I just started using tensorflow and I followed the tutorial example on MNIST dataset. It went well, I got like around 90% accuracy.
我刚刚开始使用tensorflow,并遵循了MNIST数据集上的教程示例。它进行得很顺利,我得到了大约90%的准确率。
But after I replace the next_batch
with my own version, the result was way worse than it used to be, usually 50%.
但是当我用我自己的版本替换next_batch之后,结果比以前糟糕得多,通常是50%。
Instead of using the data Tensorflow downloaded and parsed, I download the dataset from this website. Using numpy to get what I want.
我没有使用下载和解析的数据格式,而是从这个网站下载数据集。用numpy得到我想要的。
df = pd.read_csv('mnist_train.csv', header=None)
X = df.drop(0,1)
Y = df[0]
temp = np.zeros((Y.size, Y.max()+1))
temp[np.arange(Y.size),Y] = 1
np.save('X',X)
np.save('Y',temp)
do the same thing to the test data, then following the tutorial, nothing is changed
对测试数据做同样的事情,然后按照本教程,什么都没有改变
x = tf.placeholder(tf.float32, shape=[None, 784])
y_ = tf.placeholder(tf.float32, shape=[None, 10])
X = np.load('X.npy')
Y = np.load('Y.npy')
X_test = np.load('X_test.npy')
Y_test = np.load('Y_test.npy')
BATCHES = 1000
W = tf.Variable(tf.truncated_normal([784,10], stddev=0.1))
# W = tf.Variable(tf.zeros([784,10]))
b = tf.Variable(tf.zeros([10]))
y = tf.nn.softmax(tf.matmul(x, W) + b)
cross_entropy = tf.reduce_mean(tf.nn.softmax_cross_entropy_with_logits(labels=y_, logits=y))
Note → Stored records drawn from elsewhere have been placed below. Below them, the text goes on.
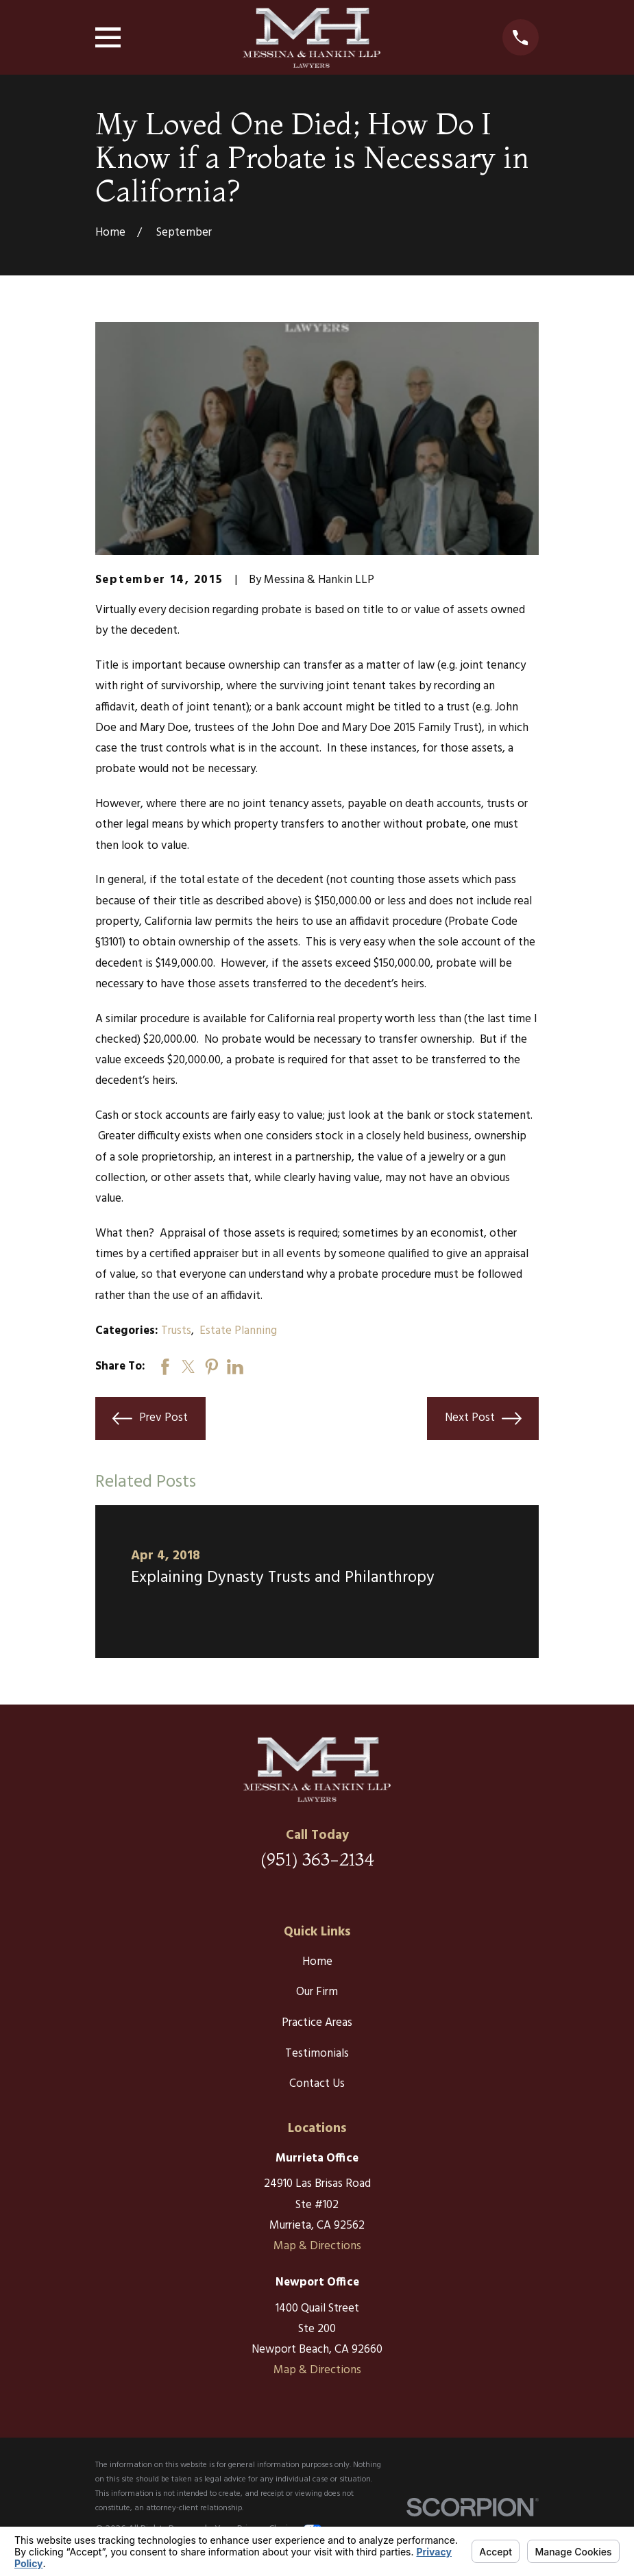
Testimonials (317, 2053)
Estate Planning (238, 1331)
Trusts (176, 1331)
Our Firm (317, 1992)
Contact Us (317, 2084)
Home (317, 1962)
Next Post (483, 1418)
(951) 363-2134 (317, 1859)
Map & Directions (317, 2246)
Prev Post (150, 1418)
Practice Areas (317, 2023)
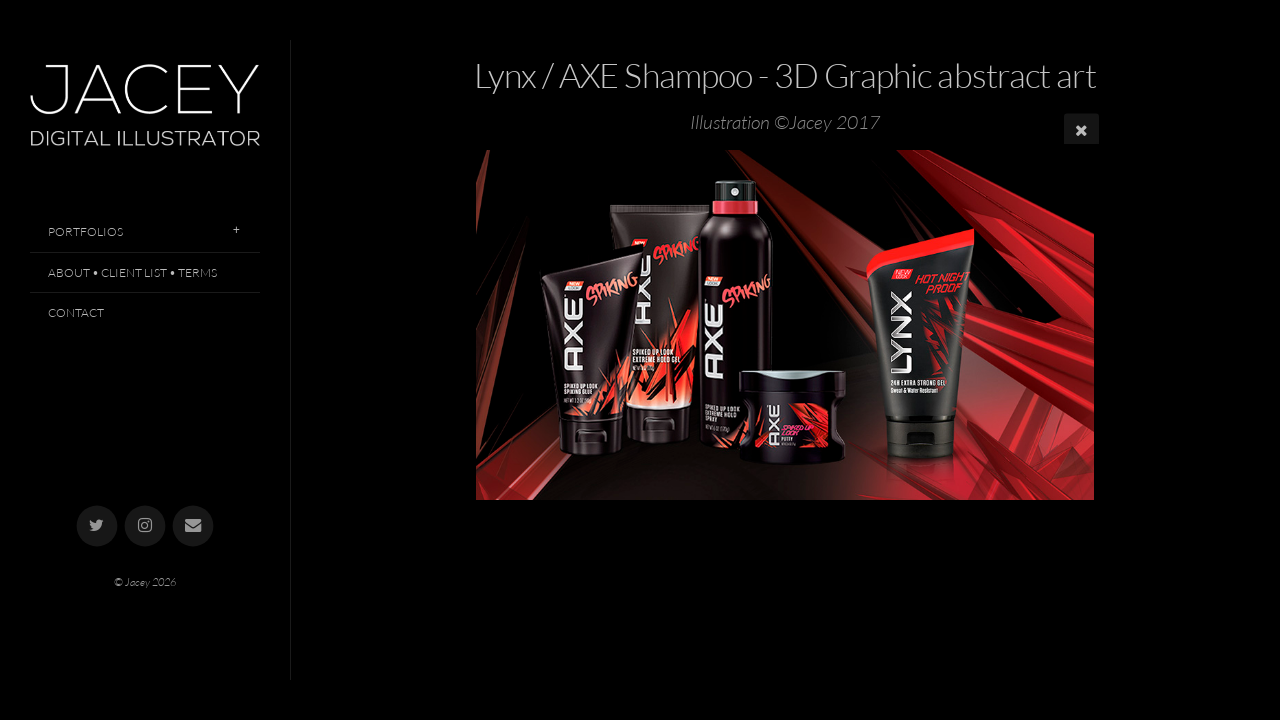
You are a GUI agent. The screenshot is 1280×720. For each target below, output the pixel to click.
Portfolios (85, 231)
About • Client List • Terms (132, 272)
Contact (76, 312)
train_step = tf.train.GradientDescentOptimizer(0.05).minimize(cross_entropy)
correct_prediction = tf.equal(tf.argmax(y,1), tf.argmax(y_,1))
accuracy = tf.reduce_mean(tf.cast(correct_prediction, tf.float32))
sess = tf.InteractiveSession()
tf.global_variables_initializer().run()
right here is my own get_mini_batch, I shuffle the original data's index, then every time I get 100 data out of it, which seems to be like the exact same thing example code does. The only difference is data I throw away some of the data in the tail.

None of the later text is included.